A 22-year-old woman with end-stage liver disease secondary to primary sclerosing cholangitis received a liver transplant four months ago. She presents with a rise in her liver enzymes. A biopsy shows acute cellular rejection.
What biopsy findings would you expect with this diagnosis? How would you treat her?
Acute rejection can be either cellular (T-cell mediated) or humoral (antibody-mediated). The characteristic findings of acute cellular rejection vary by organ. This reflects the obvious differences in the organs themselves, as well as differences in histologic findings that are significant in each organ. In liver transplants, typical findings include an infiltrate of mixed cellularity (lymphocytes, plasma cells, monocytes, eosinophils and often even neutrophils). It is also important to note that the correlation between a patient’s clinical symptoms or tests results and the histologic picture is not perfect. For example, a patient may have significant rejection on biopsy with no obvious organ dysfunction.
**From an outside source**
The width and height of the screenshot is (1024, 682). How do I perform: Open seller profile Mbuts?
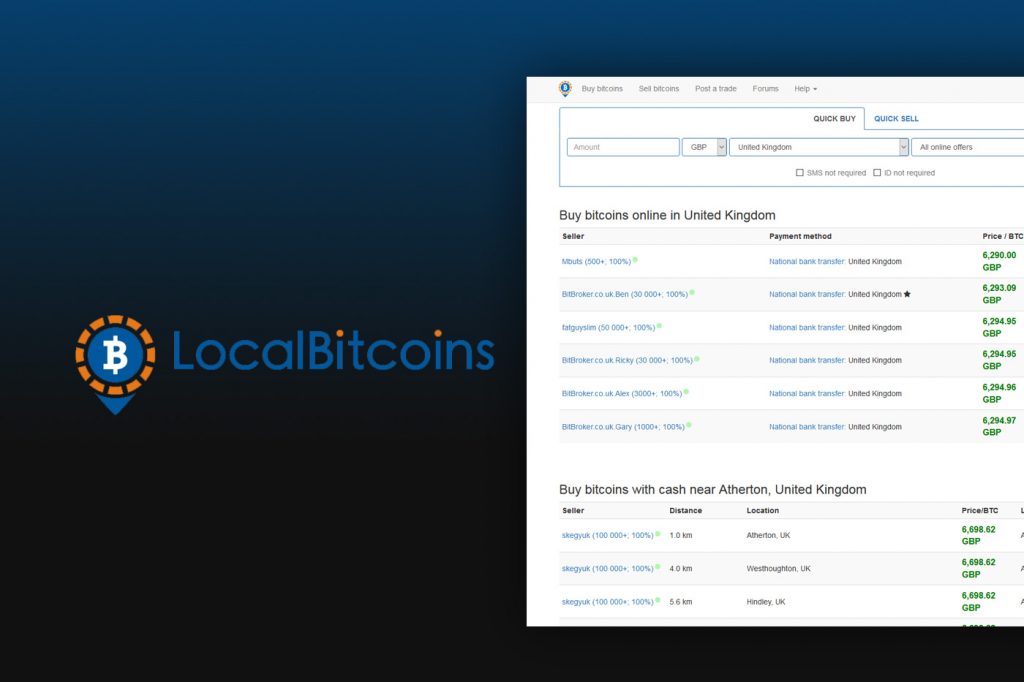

Treatment of acute cellular rejection depends on the severity (grading) of the rejection episode, whether acute humoral rejection or chronic changes are present and the patient’s clinical status. In general, milder acute rejections are generally treated with pulses steroids. More sever rejections may require thymoglobulin. In all cases, an episode of rejection requires re-evaluation of the patient’s baseline immunosuppression.